▶ _What you have to do_
Please extract the stretch of items from the line containing "mounting [421, 385]" through the line containing "present [412, 725]", both included, and repeat those lines exactly.

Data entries

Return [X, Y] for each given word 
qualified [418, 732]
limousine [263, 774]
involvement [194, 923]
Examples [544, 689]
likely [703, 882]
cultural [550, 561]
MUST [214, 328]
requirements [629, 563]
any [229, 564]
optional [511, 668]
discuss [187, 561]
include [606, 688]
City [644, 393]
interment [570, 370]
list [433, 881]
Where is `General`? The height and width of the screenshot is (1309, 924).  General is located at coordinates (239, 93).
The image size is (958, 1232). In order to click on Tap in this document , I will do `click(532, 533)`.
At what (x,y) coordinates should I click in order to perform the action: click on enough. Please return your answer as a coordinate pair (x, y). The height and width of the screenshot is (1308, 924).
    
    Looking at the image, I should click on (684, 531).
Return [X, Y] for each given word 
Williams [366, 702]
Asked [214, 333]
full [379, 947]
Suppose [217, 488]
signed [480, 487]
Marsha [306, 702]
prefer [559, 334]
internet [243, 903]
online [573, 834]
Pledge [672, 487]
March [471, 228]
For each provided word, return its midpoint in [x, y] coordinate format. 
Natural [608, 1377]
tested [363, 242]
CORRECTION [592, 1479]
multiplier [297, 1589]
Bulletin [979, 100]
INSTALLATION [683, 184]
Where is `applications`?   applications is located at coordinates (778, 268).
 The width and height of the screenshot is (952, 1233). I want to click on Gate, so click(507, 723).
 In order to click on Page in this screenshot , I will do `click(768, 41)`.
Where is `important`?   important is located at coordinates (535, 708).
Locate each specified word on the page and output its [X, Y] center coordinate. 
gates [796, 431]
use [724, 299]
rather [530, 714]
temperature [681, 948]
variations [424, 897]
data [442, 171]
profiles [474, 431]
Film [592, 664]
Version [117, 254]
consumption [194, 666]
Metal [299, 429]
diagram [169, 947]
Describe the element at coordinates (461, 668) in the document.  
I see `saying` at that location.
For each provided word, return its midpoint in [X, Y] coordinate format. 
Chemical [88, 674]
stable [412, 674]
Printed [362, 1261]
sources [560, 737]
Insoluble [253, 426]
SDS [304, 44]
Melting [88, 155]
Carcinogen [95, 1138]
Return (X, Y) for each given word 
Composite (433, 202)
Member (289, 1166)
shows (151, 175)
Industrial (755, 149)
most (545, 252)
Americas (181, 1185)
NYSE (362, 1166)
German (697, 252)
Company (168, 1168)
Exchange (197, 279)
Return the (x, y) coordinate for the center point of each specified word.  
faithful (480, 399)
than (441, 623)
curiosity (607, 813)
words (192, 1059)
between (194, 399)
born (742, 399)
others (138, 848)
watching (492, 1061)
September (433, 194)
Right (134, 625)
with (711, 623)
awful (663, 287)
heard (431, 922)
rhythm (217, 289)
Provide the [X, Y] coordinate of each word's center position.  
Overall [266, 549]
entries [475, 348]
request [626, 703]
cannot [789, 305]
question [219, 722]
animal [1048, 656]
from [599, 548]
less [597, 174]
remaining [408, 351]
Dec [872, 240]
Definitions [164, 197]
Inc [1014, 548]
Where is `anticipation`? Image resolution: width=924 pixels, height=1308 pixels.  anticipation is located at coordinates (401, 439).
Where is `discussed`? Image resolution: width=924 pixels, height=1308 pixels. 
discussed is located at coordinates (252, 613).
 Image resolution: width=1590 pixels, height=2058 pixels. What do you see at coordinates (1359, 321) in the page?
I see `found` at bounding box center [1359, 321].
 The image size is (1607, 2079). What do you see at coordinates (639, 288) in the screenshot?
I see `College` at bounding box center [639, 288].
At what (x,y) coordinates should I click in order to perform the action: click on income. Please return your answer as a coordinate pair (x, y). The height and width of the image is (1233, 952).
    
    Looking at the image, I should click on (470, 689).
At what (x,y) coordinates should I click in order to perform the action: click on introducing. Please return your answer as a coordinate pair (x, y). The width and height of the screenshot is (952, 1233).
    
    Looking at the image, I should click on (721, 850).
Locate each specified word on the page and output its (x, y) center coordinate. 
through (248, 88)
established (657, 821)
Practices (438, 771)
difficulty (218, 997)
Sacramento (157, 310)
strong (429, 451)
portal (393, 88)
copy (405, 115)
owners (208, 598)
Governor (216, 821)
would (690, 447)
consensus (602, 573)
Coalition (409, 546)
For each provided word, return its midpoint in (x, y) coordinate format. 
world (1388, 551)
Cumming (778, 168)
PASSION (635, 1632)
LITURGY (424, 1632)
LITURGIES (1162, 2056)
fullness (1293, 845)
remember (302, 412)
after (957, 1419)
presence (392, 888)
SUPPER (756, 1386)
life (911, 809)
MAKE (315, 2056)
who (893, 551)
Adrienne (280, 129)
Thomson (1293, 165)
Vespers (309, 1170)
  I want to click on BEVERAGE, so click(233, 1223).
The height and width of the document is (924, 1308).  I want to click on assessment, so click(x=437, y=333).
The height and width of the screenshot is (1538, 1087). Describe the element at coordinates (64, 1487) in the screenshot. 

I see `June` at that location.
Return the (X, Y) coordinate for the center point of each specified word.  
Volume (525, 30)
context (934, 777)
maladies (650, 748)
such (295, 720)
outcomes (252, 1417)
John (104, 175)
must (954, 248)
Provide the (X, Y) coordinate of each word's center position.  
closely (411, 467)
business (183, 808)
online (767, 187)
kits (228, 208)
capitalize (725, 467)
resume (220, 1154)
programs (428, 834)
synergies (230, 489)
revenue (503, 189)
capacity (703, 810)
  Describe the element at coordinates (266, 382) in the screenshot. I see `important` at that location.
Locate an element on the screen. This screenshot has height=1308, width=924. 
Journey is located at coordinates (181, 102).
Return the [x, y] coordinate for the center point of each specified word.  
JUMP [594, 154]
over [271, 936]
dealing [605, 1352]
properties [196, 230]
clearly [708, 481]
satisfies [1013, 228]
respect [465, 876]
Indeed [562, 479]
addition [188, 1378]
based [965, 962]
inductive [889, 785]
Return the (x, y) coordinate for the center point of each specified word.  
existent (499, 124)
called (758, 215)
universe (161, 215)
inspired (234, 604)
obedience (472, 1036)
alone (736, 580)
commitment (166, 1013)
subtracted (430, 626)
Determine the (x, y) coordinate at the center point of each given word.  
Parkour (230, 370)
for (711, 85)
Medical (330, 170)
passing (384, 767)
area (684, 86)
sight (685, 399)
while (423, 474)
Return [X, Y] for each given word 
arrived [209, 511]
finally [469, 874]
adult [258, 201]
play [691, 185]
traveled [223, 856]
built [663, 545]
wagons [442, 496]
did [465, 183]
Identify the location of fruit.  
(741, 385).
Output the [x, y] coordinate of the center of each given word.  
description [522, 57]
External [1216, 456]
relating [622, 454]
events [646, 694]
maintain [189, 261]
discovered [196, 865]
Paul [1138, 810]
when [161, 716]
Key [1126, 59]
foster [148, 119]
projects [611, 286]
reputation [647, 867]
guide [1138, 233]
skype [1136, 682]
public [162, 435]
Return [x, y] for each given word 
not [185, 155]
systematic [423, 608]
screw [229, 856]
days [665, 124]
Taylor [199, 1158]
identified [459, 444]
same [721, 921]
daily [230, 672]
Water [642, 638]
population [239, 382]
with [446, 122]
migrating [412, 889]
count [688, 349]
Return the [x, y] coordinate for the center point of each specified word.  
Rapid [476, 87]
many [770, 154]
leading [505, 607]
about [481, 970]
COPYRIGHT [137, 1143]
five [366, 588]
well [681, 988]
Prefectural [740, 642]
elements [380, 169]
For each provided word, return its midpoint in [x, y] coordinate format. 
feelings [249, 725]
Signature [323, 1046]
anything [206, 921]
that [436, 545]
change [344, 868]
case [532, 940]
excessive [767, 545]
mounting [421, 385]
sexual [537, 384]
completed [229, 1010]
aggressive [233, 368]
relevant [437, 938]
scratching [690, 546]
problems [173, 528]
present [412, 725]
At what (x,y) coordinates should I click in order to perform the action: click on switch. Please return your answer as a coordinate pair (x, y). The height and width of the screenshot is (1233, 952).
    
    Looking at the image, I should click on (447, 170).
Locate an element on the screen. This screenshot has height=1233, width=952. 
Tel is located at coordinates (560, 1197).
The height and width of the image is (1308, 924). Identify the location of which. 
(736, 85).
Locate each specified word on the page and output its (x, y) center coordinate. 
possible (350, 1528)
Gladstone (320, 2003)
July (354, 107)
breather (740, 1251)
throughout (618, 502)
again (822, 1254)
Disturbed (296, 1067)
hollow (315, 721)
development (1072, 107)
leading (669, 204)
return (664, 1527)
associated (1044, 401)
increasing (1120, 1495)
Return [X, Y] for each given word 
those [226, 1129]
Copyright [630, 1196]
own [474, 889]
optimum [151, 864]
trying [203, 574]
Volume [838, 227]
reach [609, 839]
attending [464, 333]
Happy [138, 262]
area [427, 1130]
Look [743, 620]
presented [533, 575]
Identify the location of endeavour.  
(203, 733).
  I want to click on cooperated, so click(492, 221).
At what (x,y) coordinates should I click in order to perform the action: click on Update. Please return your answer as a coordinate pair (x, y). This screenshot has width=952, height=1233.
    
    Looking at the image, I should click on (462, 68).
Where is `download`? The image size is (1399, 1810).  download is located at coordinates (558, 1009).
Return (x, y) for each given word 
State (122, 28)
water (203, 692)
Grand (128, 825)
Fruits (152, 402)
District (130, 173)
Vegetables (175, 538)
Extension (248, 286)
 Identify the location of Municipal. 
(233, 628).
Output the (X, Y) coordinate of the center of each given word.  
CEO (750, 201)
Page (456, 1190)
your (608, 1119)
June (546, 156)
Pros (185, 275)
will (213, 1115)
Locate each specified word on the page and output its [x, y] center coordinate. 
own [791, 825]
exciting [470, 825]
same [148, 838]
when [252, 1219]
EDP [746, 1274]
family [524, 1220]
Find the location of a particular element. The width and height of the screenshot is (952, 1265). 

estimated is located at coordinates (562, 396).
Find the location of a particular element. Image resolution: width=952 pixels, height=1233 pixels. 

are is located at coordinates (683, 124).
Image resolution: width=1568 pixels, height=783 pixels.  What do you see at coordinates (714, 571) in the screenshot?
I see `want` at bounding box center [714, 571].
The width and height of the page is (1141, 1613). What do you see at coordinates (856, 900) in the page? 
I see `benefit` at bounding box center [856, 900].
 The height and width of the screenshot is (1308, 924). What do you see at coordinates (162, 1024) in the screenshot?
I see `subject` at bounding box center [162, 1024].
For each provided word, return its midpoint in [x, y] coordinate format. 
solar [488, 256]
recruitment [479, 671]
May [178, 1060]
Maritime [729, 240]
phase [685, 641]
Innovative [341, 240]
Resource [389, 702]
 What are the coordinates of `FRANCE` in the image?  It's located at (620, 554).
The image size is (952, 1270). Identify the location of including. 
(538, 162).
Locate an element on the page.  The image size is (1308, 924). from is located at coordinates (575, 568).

▶ _Worked answer_
mounting [421, 385]
sexual [537, 384]
completed [229, 1010]
aggressive [233, 368]
relevant [437, 938]
scratching [690, 546]
problems [173, 528]
present [412, 725]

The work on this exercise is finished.